Trinity Pain Medicine Associates

Board Certified Pain Management & Board Certified Anesthesiology located in Fort Worth, TX

Every year, over 50 million Americans learn that they have some form of arthritis, a group of conditions that cause joint inflammation which is often accompanied by pain and stiffness. Dr. Ashley M. Classen and the team at Trinity Pain Medicine Associates in Fort Worth, Texas can help diagnose and treat your arthritic condition, so you can continue your active life. Call the office or book an appointment online today.

Arthritis Q & A

Trinity Pain Medicine Associates

What is arthritis?

Arthritis is not a single condition with a single cause. Osteoarthritis is the most common form, where the cartilage that protects the ends of bones erodes, permitting bone-on-bone contact and creating inflammation and pain in a joint. Often due to the wear and tear of daily living, osteoarthritis may also follow an injury to a joint.

Rheumatoid arthritis is the second most common form of the disease, and it’s an autoimmune problem, where the synovium – the lining of a joint – is broken down by your dysfunctional immune system. The synovium swells in response, and joint deterioration typically follows. Infections, diseases, and components in your blood can cause other types of arthritis, such as gout, for example.

What are the symptoms of arthritis?

Symptoms change, depending on the type of arthritis you have. However, most forms share some common traits, which can include:

  • Pain, ranging from dull aches to intense, sharp pain
  • Stiffness and reduced mobility of a joint
  • Redness and swelling and an affected joint may feel warm to the touch

You’re at increased risk of arthritis if you have family members with the disorder. Even without a genetic connection, your risk of developing many types of arthritis increases simply by getting older. Rheumatoid arthritis tends to affect women more than men, while gout favors men. Being overweight can put added strain on joints, another risk factor for arthritis, and an injury to a joint may cause premature breakdown of that joint, leading to an arthritic condition.

How is arthritis treated?

Though it seems counterintuitive, some types of arthritis respond well to physical therapy and increased activity. Working the affected joints can reduce the symptoms and pain. Accompanying that, weight loss may also ease the strain on weight-bearing joints.

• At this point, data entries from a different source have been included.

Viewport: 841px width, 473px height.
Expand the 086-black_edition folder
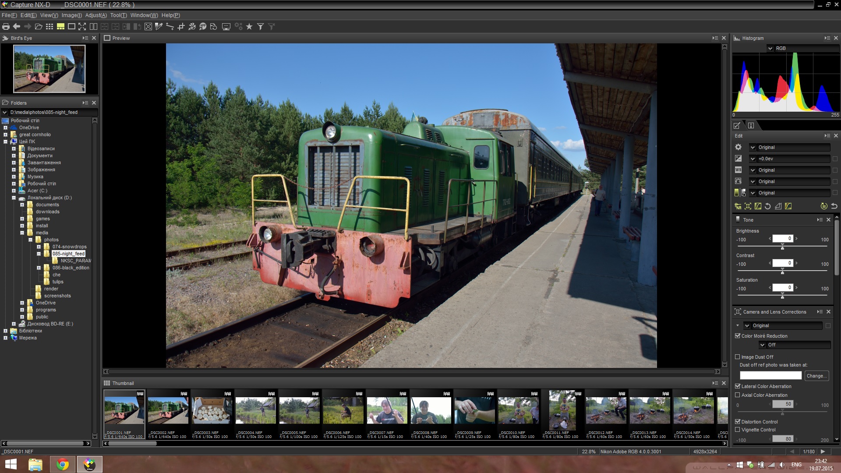[39, 268]
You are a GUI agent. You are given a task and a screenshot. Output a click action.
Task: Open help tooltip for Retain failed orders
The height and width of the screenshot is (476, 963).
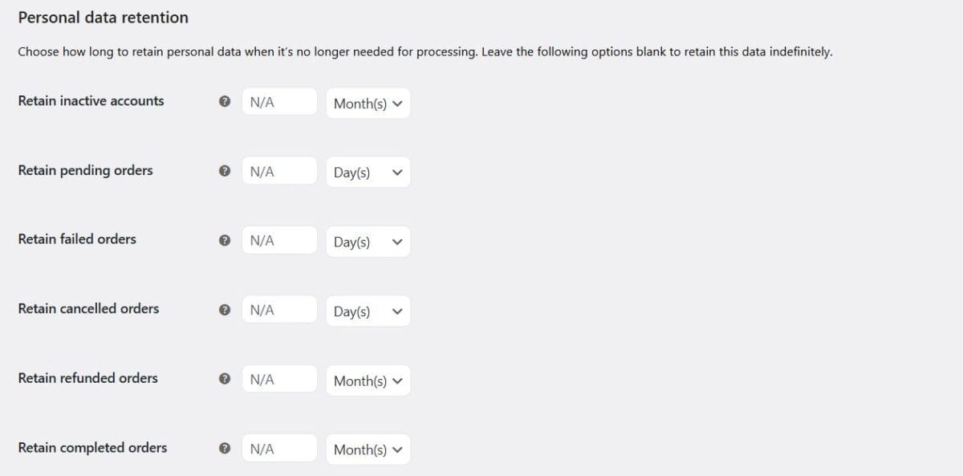point(225,240)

Medications can often help. Over-the-counter and prescription medications often address the pain and inflammation of arthritis, particularly in the early stages of the disorder’s progress. Corticosteroids both reduce inflammation and suppress immune system activity, making these suitable for most types of arthritis. Other drugs can interrupt immune system attacks on your joints if you have rheumatoid arthritis.

Typically a last resort treatment, surgery may be an option when other treatments fail. This can include joint repair, joint fusion, or joint replacement.